Florida is already an extremely popular retirement destination in the U.S., and ensuring that potential clients have the reverse mortgage option visible is a key focus for Bruser.
Despite Florida’s popularity as a retirement destination, Bruser never feels like he has to work much harder to differentiate himself as a reverse mortgage professional despite a lot of industry business being done in the state.
“Pretty much everybody knows what I do,” Bruser said. “Everyone that knows me, [reverse is] all I do. And it’s interesting because a lot of people say ‘how can you be a reverse mortgage guy and work with builders?’ And then that opens up the conversation for HECM for Purchase.”
Unlike a lot of other industry players — at least based on raw numbers — Bruser is all in on HECM for Purchase business as a path forward in his locality. But that doesn’t mean that he wants to stray too far from the fundamentals that he knows work now, and are likely to continue working in the future.
“There’s still a lot of advisors do not know that you can pay off an existing mortgage with a HECM,” Bruser said. “So that just shows how much education is needed. My point is that I’m not trying to reinvent the wheel here. I’m continuing to educate financial advisor offices and CPAs. That’s really my bread and butter, so I’m not changing anything as far as that’s concerned. I’m trying to go deeper [and further] build the relationships that I have.”
Washington state LO sees greater H4P opportunities
Frank Borg of Fairway Independent Mortgage Corp. in the Seattle area immediately identified H4P as an area of potential growth in his part of the country.
“I’m working with a couple of brokerage firms on a multi-part agent training series,” Borg said. “I’ve done a lot of CE classes on a one off, and it’s just not enough to prepare a real estate agent to really even see the opportunities to refer or to speak about the possibilities where a client can use a reverse for purchase. I don’t use a lot of proprietary products.”
Direct-to-consumer outreach is also a priority for Borg, but he’s diving deeper into the educational conversation in order to lower the barrier to entry that many perceive for conducting reverse mortgage business.
“There’s just too many levels of training in between a gatekeeper, let’s say, and even an agent or a financial planner, to get their understanding of the product adoption [to a level where they] know enough about it to risk sending one of their clients to a third party,” Borg said. “And so I think the real opportunity now is to increase my speaking engagements, my social media presence and start to attract more consumers and directly educate them.”
New HECM limit welcome, but not a ‘needle-mover’

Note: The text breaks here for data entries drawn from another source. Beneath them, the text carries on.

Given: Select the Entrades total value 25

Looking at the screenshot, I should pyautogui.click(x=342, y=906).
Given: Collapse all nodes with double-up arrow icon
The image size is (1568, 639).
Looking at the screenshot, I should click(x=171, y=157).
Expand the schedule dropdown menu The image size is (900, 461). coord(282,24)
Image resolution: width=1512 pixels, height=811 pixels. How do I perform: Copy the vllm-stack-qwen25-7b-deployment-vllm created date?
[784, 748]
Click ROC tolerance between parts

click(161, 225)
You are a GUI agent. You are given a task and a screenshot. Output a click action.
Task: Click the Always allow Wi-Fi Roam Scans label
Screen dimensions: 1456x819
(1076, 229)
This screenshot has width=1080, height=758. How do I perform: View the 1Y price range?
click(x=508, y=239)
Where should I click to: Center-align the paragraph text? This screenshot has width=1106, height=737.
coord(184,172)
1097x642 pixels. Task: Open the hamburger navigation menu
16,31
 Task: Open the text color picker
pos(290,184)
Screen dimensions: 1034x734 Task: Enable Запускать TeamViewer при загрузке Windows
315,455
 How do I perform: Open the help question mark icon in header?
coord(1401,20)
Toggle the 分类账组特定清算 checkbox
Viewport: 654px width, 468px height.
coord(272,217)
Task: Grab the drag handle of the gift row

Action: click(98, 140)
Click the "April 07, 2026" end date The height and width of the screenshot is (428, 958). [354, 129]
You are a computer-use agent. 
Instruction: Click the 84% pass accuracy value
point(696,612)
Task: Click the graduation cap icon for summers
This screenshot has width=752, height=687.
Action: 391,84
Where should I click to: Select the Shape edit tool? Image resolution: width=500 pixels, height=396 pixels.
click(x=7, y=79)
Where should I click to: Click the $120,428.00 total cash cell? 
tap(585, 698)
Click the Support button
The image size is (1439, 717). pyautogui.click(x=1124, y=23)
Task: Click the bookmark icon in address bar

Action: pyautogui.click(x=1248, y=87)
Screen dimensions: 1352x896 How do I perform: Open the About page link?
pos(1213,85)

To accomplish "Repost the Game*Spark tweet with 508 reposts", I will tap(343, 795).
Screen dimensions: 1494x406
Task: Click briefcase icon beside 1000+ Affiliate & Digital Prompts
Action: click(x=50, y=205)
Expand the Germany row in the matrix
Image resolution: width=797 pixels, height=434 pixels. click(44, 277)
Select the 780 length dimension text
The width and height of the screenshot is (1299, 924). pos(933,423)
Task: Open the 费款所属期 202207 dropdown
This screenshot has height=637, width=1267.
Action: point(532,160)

When each of these professionals were asked about the 2024 increase to the HECM limit to just over $1.1 million, they each seemed to believe that while it’s a welcome change it’s not expected to make much of a difference in overall business.
“It did make it possible for me to do a HECM-to-HECM refinance for a client, because they were able to take advantage of more equity,” Borg said. “For any home that’s over the [limit’s] price point, it has an advantage that I wouldn’t consider — just from my desk in the Pacific Northwest — a wildly significant increase in what is possible.”
Bruser agreed, saying his “sweet spot” are homes in the $500,000-700,000 dollar range. Because of that, a limit of $1.1 million helps with an occasional deal, but it doesn’t take up the lion’s share of his business.
For O’Donoghue, he said the increase could make a slight difference to his business, but he said the loan balances he typically sees do not rise above the limit.
“I don’t see it being that much of a difference,” he said. “I think it’s more of a psyche thing for originators to break that barrier and push it up. I mean, I’ll always take more over less, but when I put that information into my pipeline it didn’t move the needle at all for what I have.”